Comparison of the fluid requirements necessary for the optimization of the patient. The question is not to compare the administration of colloids versus crystalloids, but to compare crystalloids without or with a certain amount of colloids
In the context of perioperative GDFT, there are very few clinical data evaluating the influence of the type of intravenous fluid used on outcome. Not surprisingly, there are currently no recommendations as to the type of fluid (crystalloids or colloids) that should be used to optimize a patient’s intravascular blood volume in the perioperative setting. It is interesting to note that 85% of the GDFT studies published in the literature used a colloid solution to optimize the patient’s stroke volume and cardiac output [53]. Most of these studies demonstrated a benefit in favor of the GDFT group versus the control group, which should encourage our academic community to continue examining the potential benefits of colloid use moving forward.
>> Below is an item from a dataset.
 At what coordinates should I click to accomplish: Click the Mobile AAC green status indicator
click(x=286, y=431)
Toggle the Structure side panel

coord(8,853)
Question 4: is there a place for hydroxyethyl starch solutions?
YES.
Albumin is the most frequently used colloid solution and is considered to be the colloid solution of choice. The main limitations to its use are cost and availability, which have led to the development of synthetic colloid solutions as alternatives. Among synthetic colloid, starches are by far the most studied solutions.
HES solutions are plant-based (corn or potato) colloid solutions derived from the enzymatic hydrolysis of starch. Their properties are defined by molecular weight, degree of substitution, C2/C6 ratio and concentration. They are available as either 0.9% saline or balanced crystalloid solutions. The most recent (third) generation of HES solutions has a lower molecular weight, which maintains oncotic effects while simultaneously decreasing adverse events (i.e., hemostatic alterations, renal failure, and pruritus). The maximum daily recommended dose is 30 ml/kg.
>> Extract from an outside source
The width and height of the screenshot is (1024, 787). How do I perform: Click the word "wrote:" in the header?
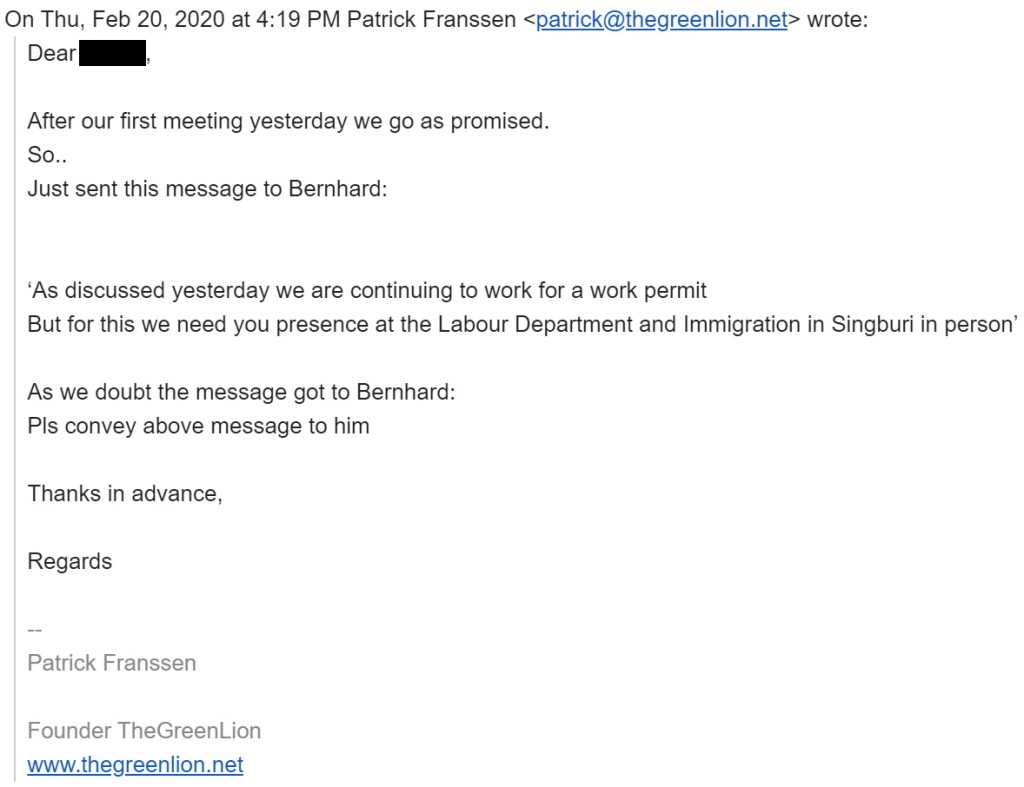[837, 21]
There is considerable controversy regarding the benefits and risks associated with the use of HES solutions. This controversy has stemmed from large multicenter studies in critically ill patients, and more specifically septic patients, which have reported adverse effects of HES solutions on mortality and/or renal function [68,69,70]. These studies have prompted the European Medicine Agency to restrict its use in the perioperative context. Several meta-analyses showed no association between HES administration and worse outcome in surgical patients [71, 72], so these concerns likely do not apply to short term intraoperative fluid expansion. Additionally, most studies that have demonstrated a benefit of GDFT over standard of care in high-risk surgical patients have used HES solutions to optimize stroke volume or cardiac output [53].
One small single-center, single-blinded randomized trial compared 5% albumin solution to 6% HES 130/0.4 solution used as part of a GDFT protocol in patients undergoing elective cystectomy [73]. There was no significant difference between the two groups with respect to the primary outcome, i.e., kidney function and kidney injury assessed up to postoperative day 90. Of note, the incidence of pruritus, evaluated by a questionnaire, was significantly higher in the albumin group.
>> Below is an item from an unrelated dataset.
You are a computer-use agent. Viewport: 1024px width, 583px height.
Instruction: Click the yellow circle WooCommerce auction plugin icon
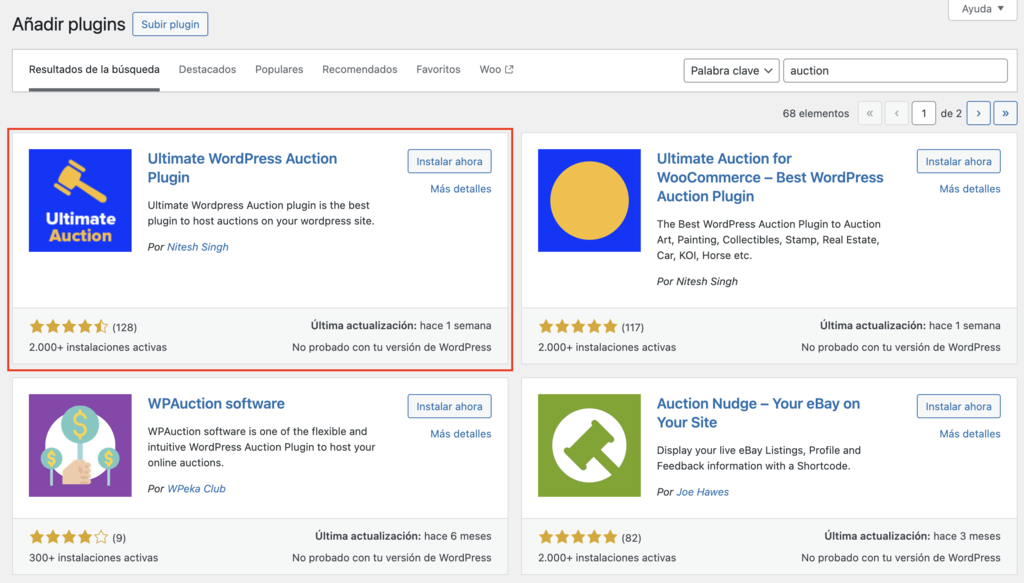click(x=589, y=200)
Four double-blinded randomized studies have assessed the impact on patient outcome of HES 130/0.4 solution versus a crystalloid solution while standardizing the volume and timing of administration using a GDFT protocol [56, 57, 74, 75]. Yates et al. reported no benefit of HES solution over Ringer’s lactate (Hartmann) solution in terms of postoperative complications in 202 patients undergoing colorectal surgery [56]. However, in this monocenter study, 38% of patients in the crystalloid group received a rescue colloid solution (a gelatin) compared to 12% in the HES group. Interpretation of the results is thus challenging as this study actually compared two groups that received a combination of crystalloid and colloid solutions in different proportions. We observed that a HES-based GDFT was associated with a lower incidence of postoperative complications than a balanced crystalloid GDFT in 160 patients undergoing major abdominal surgery [57]. In a multicenter study (N = 1057), Kabon et al. reported that Doppler-guided intraoperative HES administration did not reduce a composite outcome of serious postoperative cardiac, pulmonary, infectious, gastrointestinal, renal and coagulation complications compared to lactated Ringer’s solution in patients undergoing moderate-to-high risk abdominal surgery [74]. In another multicenter study of 775 patients at increased risk of postoperative kidney injury after major abdominal surgery, Futier et al. reported that HES solution used according to a stroke volume-guided hemodynamic therapy algorithm did not reduce a composite outcome of death or major postoperative complications compared to isotonic saline [75]. However, more patients in the HES group developed mild acute kidney injury (P = .03) in the immediate postoperative period. In contrast, we did not observe any deleterious effect of HES solution on long-term (1 year) kidney function compared to a balanced crystalloid solution in our study population [76].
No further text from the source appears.